Кондратий Степанович опять вздохнул:
– Пожертвуем свои. Немного осталось. Одолжил леснику, да теперь с него не получишь.
– Какому леснику?
– Кузьмину, убитому.
– Разве он был лесником?
– Был. До революции. У графа служил. Доверенное лицо…
Вот что!.. Кузьмин служил у графа лесником. Значит, он хорошо знал лес… Опять лес! Тот самый лес, куда парни утащили привезенные лодочником мешки. Таинственный лес! Эта легенда о Голыгинской гати, о мертвецах без головы – не выдумана ли она для того, чтобы отпугнуть всех от леса? Ясно: надо идти в лес и посмотреть Голыгинскую гать. Там ли по-прежнему эти подозрительные парни и что они делают?
Мишины размышления прервал Кондратий Степанович, объявивший, что красить он будет сегодня ночью. Никто не помешает, не будет пыли, и вообще он привык творить ночью. Но ему в помощь нужны два мальчика.
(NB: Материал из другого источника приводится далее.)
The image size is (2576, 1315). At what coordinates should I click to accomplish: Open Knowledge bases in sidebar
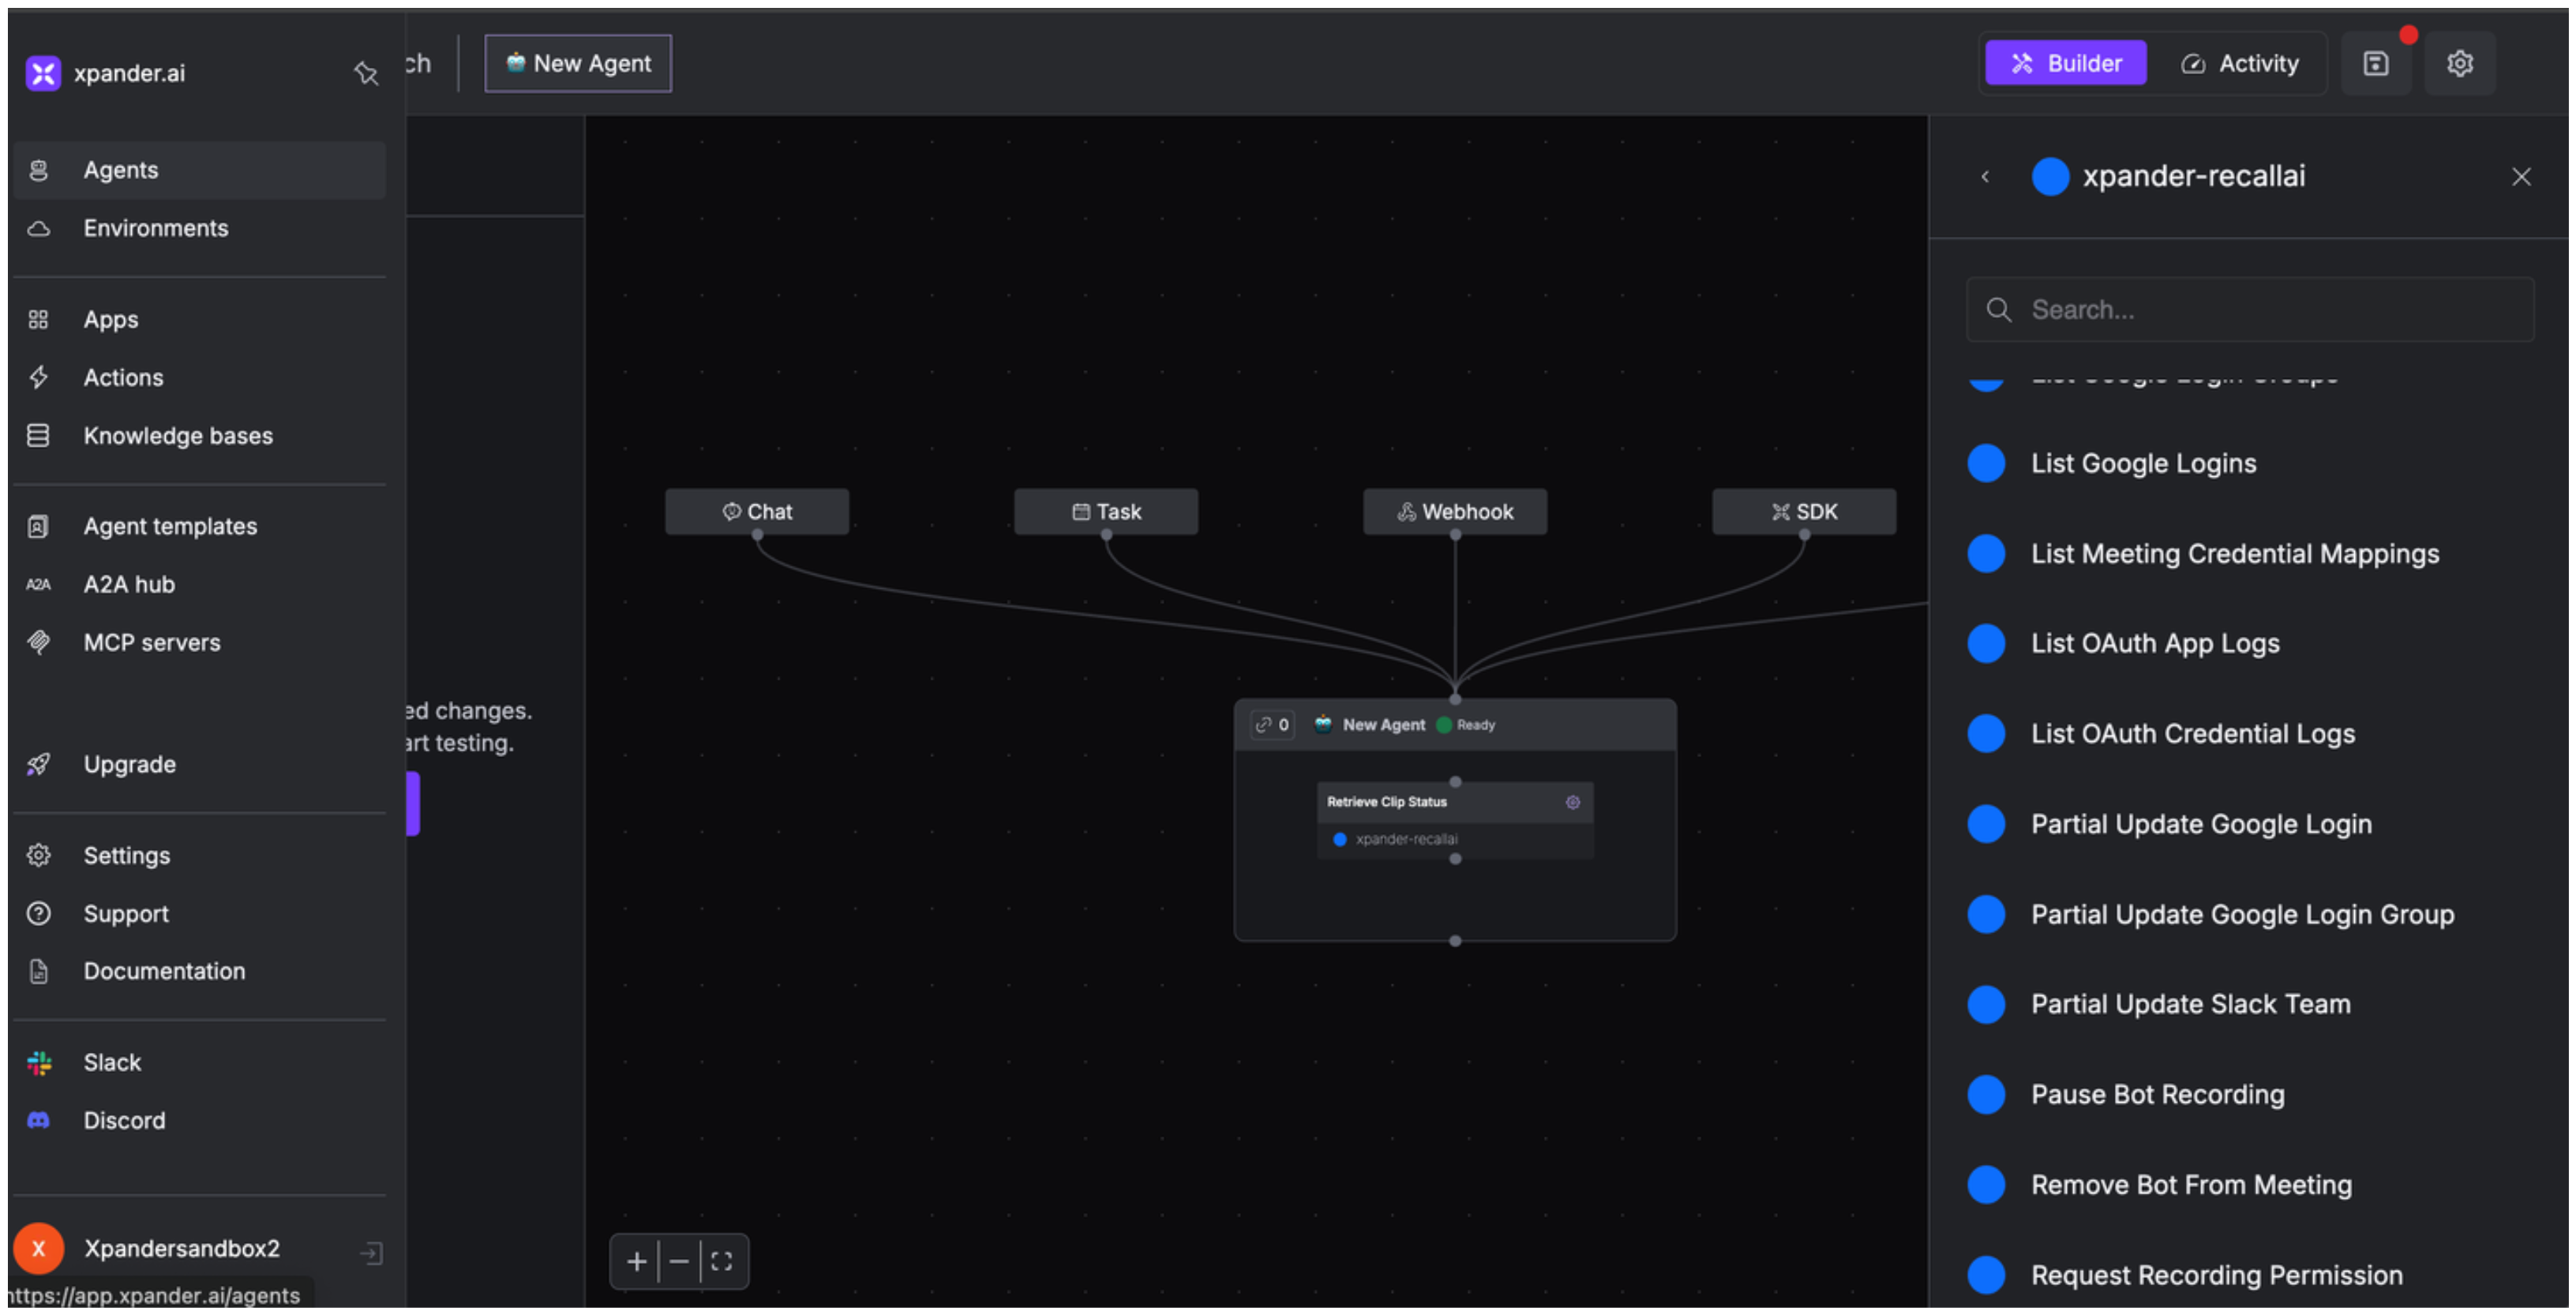tap(178, 436)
Миша выделил для этой цели Бяшку и Севу.
Подходя на следующий день к клубу, ребята еще издали увидели около него большую толпу народа.
Что такое?
Ребята ускорили шаг. По улыбающимся лицам крестьян, по их смеху и шуткам Миша понял, что в клубе что-то произошло.
И когда он сам вошел в клуб, то не знал, плакать ему или смеяться.
Клуб был размалеван самым диким и невообразимым образом: изогнутые линии, круги, полосы, треугольники, просто кляксы, то бесформенные, то напоминающие морды диких зверей. Скамейки – полосатые, как зебры. Занавес – похожий на фартук маляра. Балки, поддерживающие крышу, – одна черная, другая красная, третья желтая. Под каждой балкой – по лозунгу: «Анархия – мать порядка», «Да здравствует чистое искусство!», «Долой десять министров-капиталистов!».
Кондратий Степанович с гордым и независимым видом расхаживал по клубу. Так же гордо и независимо держались Бяшка с Севой. Они объявили Мише, что это последнее слово в живописи. Так теперь рисуют во всех странах. Так рисовал и Маяковский, пока был художником. Бяшка попробовал объяснить Мише значение какой-то кляксы, но запутался и ничего объяснить не смог.
В кучке крестьян стояли Ерофеев и председатель сельсовета – молодой парень, демобилизованный красноармеец. Председатель посмеивался над художеством Кондратия Степановича, но Ерофеев сказал:
– Смешно-то смешно, да ведь денежки общественные. Приедут товарищи из губернии или из уезда, как мы им такое покажем? Значит, все надо переделывать. Опять расход. Не годится на ветер деньги бросать.
– Большие ли тут деньги? – возразил председатель.
– Хоть и небольшие, а народные, – сказал Ерофеев.
– Деньги пропали, не о чем теперь говорить, – нахмурился председатель.
– Разве я о деньгах? – возразил Ерофеев. – Я о том, что нельзя ребятишкам такие вещи поручать. Кондратий Степанович что? Любит он малевать, все мы знаем. А комсомол в ответе. Надо бы прийти в сельсовет, посоветоваться: можно такое дело Кондратию Степановичу поручать? А молодые люди на себя понадеялись. Вот и нехорошо.